Rows showing where targets appear:
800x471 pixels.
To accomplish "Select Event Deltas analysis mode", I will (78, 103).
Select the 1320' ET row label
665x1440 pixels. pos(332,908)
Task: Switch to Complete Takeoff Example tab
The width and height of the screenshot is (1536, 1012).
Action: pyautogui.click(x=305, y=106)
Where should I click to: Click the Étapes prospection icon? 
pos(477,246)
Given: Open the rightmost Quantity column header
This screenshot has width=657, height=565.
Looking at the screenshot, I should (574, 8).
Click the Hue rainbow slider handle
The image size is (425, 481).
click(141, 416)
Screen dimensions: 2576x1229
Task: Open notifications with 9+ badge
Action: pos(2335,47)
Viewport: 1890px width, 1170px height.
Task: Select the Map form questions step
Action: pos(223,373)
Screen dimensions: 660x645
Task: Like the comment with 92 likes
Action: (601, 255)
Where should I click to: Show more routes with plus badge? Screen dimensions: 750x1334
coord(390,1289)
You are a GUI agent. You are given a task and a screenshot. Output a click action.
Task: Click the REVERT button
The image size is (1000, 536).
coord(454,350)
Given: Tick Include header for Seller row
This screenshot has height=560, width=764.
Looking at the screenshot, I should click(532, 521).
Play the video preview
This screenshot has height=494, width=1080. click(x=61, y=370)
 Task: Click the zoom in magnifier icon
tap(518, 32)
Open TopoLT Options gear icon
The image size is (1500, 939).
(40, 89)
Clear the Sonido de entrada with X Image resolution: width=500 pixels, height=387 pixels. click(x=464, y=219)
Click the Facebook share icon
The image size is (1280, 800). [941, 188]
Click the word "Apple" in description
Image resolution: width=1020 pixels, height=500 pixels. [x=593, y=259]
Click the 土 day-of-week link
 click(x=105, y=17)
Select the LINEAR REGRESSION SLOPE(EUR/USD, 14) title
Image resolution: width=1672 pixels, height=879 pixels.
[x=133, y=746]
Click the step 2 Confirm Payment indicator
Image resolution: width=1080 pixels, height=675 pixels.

• Do this: Rewrite all of the items above, replacing every "icon" with "symbol" and leaving everything else unchanged.

• The response:
800x471 pixels.
To accomplish "Select Event Deltas analysis mode", I will (78, 103).
Select the 1320' ET row label
665x1440 pixels. pos(332,908)
Task: Switch to Complete Takeoff Example tab
The width and height of the screenshot is (1536, 1012).
Action: pyautogui.click(x=305, y=106)
Where should I click to: Click the Étapes prospection symbol? 
pos(477,246)
Given: Open the rightmost Quantity column header
This screenshot has width=657, height=565.
Looking at the screenshot, I should (574, 8).
Click the Hue rainbow slider handle
The image size is (425, 481).
click(141, 416)
Screen dimensions: 2576x1229
Task: Open notifications with 9+ badge
Action: pos(2335,47)
Viewport: 1890px width, 1170px height.
Task: Select the Map form questions step
Action: pos(223,373)
Screen dimensions: 660x645
Task: Like the comment with 92 likes
Action: (601, 255)
Where should I click to: Show more routes with plus badge? Screen dimensions: 750x1334
coord(390,1289)
You are a GUI agent. You are given a task and a screenshot. Output a click action.
Task: Click the REVERT button
The image size is (1000, 536).
coord(454,350)
Given: Tick Include header for Seller row
This screenshot has height=560, width=764.
Looking at the screenshot, I should click(532, 521).
Play the video preview
This screenshot has height=494, width=1080. click(x=61, y=370)
 Task: Click the zoom in magnifier symbol
tap(518, 32)
Open TopoLT Options gear symbol
The image size is (1500, 939).
(40, 89)
Clear the Sonido de entrada with X Image resolution: width=500 pixels, height=387 pixels. click(x=464, y=219)
Click the Facebook share symbol
The image size is (1280, 800). [941, 188]
Click the word "Apple" in description
Image resolution: width=1020 pixels, height=500 pixels. [x=593, y=259]
Click the 土 day-of-week link
 click(x=105, y=17)
Select the LINEAR REGRESSION SLOPE(EUR/USD, 14) title
Image resolution: width=1672 pixels, height=879 pixels.
[x=133, y=746]
Click the step 2 Confirm Payment indicator
Image resolution: width=1080 pixels, height=675 pixels.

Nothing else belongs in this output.